> [DOCUMENT EXTRACT]:

========================================

# call back for no heat



## fr8train (Jan 20, 2008)

We just got called back to a job we finished a few weeks ago. There was no power and no heat. Now there is. Screws popped. At least we'll get paid to fix them!


----------



## fr8train (Jan 20, 2008)

At least there was quite a view across the street if you get what I mean!


----------



## icerock drywall (Nov 13, 2010)

fr8train said:


> We just got called back to a job we finished a few weeks ago. There was no power and no heat. Now there is. Screws popped. At least we'll get paid to fix them!


at a new how now with no heat ...I told him I need heat LOL:thumbup:


----------



## fr8train (Jan 20, 2008)

The garage in this house, which has no heat, is fine, just the interior space. Caused peaking in the seams, and the screws will need scraped, spotted, and sanded. We would've taken care of it yesterday, but we were equipped to hang.


----------



## silverstilts (Oct 15, 2008)

When are the GC ever going to learn taping in cold = a big mess? I have a assisted living to start next week I will have heat but the ceilings won't be insulated. Freshly poured concrete within the last month. Told the GC that the ceilings will probably look like a ice rink up there if it gets any colder out his reply was he wasn't worried about it. I hate taping when the tape freeze dries and doubt i will start this one till ceiling is insulated, maybe the walls. I mentioned to him to bring their commercial dehumidifiers. Well maybe I shouldn't worry it will take a few days to get the infloor heat up to operating temp, I think they are going to bypass the boiler and hook it directly up to their ground thawing equipment.


----------



## moore (Dec 2, 2010)

fr8train said:


> At least there was quite a view across the street if you get what I mean!


 SHEEP? Yous got no pics?? :blink:


----------



## fr8train (Jan 20, 2008)

Was definitely a creature! We were told she's poison, but a man can dream! As for the pics, my phone was in the truck!


----------



## 2buckcanuck (Jul 9, 2010)

fr8train said:


> The garage in this house, which has no heat, is fine, just the interior space. Caused peaking in the seams, and the screws will need scraped, spotted, and sanded. We would've taken care of it yesterday, but we were equipped to hang.


Are you guys cold like Canada, down there in penn state already

just a question of curiosity, did the rockers use coarse or fine threaded screws well installing the drywall ????

========================================

> [DATA SECTION]:

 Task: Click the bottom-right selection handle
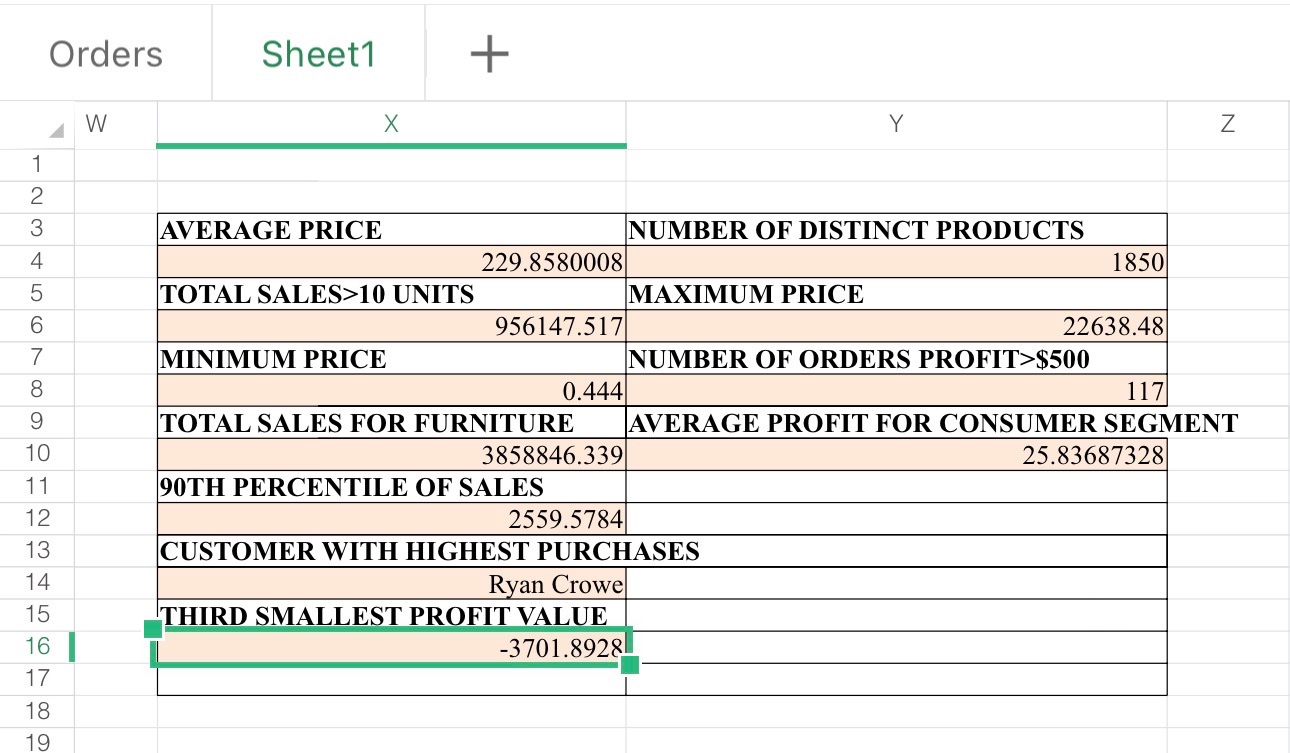pos(630,665)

========================================

> [SET EXERCISE]: Retype the forum thread on the no-heat callback from "## 2buckcanuck (Jul" to "the drywall ????". The material comes from a different source than the forum thread.

> [TASK RESULT]:
## 2buckcanuck (Jul 9, 2010)

fr8train said:


> The garage in this house, which has no heat, is fine, just the interior space. Caused peaking in the seams, and the screws will need scraped, spotted, and sanded. We would've taken care of it yesterday, but we were equipped to hang.


Are you guys cold like Canada, down there in penn state already

just a question of curiosity, did the rockers use coarse or fine threaded screws well installing the drywall ????